If only I had enough money that there were no risk in losing my
job. Then I would do that job the way I
thought best. I’d use my talents and the
best of my skills, and in so doing I would ENJOY my work.
So I went on worrying.
I went on and listened to the advice about joking too much, letting my
sense of humor show too much, it was reflecting badly on me. People thought I couldn’t have a hard
conversation with an employee, though I did this at a rate much greater than
other managers. I listened to the people
who said I wasn’t focusing on the right things in my job. The impact of this was that I was told that I was good where
I was, but I was a long way from ready to go to “the next level”. I listened to the feedback about me being a
good hard worker that people could count on and so I should be happy where I was.

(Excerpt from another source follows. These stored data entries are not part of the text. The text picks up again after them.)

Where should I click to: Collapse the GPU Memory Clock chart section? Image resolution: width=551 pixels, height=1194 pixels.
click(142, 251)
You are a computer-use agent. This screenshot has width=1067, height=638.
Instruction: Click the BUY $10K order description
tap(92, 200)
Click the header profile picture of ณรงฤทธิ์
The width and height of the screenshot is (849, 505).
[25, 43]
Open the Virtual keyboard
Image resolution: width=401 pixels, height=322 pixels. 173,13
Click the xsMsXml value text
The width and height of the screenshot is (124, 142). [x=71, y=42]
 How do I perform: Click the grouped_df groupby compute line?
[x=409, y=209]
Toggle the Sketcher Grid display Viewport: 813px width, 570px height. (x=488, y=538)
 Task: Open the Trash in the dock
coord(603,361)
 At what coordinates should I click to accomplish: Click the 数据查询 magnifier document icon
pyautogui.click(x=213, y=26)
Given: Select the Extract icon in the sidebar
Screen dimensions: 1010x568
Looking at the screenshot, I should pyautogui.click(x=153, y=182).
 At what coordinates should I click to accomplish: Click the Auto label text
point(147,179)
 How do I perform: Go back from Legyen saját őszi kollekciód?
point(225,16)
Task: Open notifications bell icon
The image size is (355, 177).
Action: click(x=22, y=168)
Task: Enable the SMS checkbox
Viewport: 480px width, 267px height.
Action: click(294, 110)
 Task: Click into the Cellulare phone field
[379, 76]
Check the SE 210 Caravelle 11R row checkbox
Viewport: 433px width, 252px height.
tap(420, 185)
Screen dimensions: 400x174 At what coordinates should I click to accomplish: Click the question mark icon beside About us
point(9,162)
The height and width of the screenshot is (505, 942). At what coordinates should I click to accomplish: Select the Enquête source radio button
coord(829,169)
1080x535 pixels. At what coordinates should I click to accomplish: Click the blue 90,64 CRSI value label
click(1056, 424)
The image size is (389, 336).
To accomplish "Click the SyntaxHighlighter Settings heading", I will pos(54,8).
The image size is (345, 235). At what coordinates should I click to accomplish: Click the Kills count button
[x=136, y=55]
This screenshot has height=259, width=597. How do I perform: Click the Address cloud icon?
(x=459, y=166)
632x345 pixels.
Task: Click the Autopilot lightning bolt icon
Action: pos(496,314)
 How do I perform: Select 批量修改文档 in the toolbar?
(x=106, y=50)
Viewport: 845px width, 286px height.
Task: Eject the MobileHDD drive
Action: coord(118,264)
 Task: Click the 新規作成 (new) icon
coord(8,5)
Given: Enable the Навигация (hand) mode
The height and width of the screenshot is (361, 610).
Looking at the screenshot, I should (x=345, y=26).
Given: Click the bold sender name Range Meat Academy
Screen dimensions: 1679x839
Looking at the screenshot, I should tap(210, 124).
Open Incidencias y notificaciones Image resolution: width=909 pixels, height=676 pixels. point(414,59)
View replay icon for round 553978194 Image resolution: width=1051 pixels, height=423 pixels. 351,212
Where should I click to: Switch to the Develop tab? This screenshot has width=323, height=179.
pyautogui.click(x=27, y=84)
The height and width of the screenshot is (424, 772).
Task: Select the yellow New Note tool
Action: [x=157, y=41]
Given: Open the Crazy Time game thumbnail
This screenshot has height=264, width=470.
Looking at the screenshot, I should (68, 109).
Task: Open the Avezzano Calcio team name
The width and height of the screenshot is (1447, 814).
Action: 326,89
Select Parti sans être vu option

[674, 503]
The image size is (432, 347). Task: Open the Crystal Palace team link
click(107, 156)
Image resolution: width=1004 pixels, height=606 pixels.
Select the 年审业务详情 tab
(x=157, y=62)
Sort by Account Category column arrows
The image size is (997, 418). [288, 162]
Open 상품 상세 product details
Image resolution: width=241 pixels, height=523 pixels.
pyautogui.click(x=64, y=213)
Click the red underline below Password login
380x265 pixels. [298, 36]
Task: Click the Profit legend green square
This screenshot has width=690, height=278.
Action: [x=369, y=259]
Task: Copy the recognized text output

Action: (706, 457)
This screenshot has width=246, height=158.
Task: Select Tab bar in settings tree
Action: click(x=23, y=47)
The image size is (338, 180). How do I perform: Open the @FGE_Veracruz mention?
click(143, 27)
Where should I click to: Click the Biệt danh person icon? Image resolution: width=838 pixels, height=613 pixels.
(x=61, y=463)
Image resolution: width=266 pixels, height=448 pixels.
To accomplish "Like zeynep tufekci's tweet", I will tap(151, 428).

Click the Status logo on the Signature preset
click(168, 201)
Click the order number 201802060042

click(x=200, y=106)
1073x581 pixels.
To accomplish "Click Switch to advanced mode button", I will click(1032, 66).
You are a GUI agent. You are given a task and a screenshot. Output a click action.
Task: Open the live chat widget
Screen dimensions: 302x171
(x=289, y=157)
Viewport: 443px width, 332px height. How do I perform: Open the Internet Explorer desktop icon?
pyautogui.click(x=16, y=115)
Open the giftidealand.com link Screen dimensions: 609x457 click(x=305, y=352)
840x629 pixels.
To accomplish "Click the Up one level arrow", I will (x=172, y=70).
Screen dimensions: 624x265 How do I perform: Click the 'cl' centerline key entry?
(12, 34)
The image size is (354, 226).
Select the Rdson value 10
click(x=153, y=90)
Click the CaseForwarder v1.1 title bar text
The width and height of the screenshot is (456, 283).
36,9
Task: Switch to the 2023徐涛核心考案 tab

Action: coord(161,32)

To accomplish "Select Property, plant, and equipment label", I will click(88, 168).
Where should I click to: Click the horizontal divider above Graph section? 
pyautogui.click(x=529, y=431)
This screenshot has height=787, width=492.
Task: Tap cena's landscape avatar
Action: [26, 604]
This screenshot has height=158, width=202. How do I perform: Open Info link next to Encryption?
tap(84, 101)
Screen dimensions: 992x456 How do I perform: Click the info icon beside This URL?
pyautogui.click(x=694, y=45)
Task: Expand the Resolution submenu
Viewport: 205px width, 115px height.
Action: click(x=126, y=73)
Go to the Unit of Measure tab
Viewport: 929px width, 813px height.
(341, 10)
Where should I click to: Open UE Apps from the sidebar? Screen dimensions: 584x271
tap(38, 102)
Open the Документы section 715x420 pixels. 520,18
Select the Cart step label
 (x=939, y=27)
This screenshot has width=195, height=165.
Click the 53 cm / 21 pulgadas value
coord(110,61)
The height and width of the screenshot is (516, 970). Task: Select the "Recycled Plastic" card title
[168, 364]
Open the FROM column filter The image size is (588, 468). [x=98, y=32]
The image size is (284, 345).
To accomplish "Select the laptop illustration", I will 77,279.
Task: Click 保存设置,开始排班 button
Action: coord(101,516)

Because there was risk and a lot of it, I got serious. I turned off my personality. I tried to become like everybody else. I tried to shoehorn myself into the corporate
mold. I lost my smile, I lost my motivation
and in the end, I still lost my job.
Did you see what happened there? There never was any risk. I could have always done what I wanted to
do. I suppose I might have found that my
job ended sooner that way, but if it’s going to end anyway isn’t sooner better
than later? Might as well get on with
it, right? Hanging on to a bad situation
– whatever that situation – yields nothing worth having. Don’t read this wrong. I don’t blame anyone for me not being true to
myself, but me.
Today, my advice is do your job the way you want to. Live your life the way you want to. Let your personality shine and light up every
room you walk into. If that’s a light
the people in the room don’t like, they’ll leave the room. And on the off chance that it’s you who feels
uncomfortable, move to another room as fast as you can.
So what about you?
What would you do differently if there were no risk? What would you do if you weren't afraid? Would you do your job differently? Would your relationships be different? Would you learn new things? Would you skydive? Would you write that book you’ve always had
rolling around in your mind? Would you
start a business? Would you pursue that
dream job even if it paid you less?
I’m telling you, there is no risk.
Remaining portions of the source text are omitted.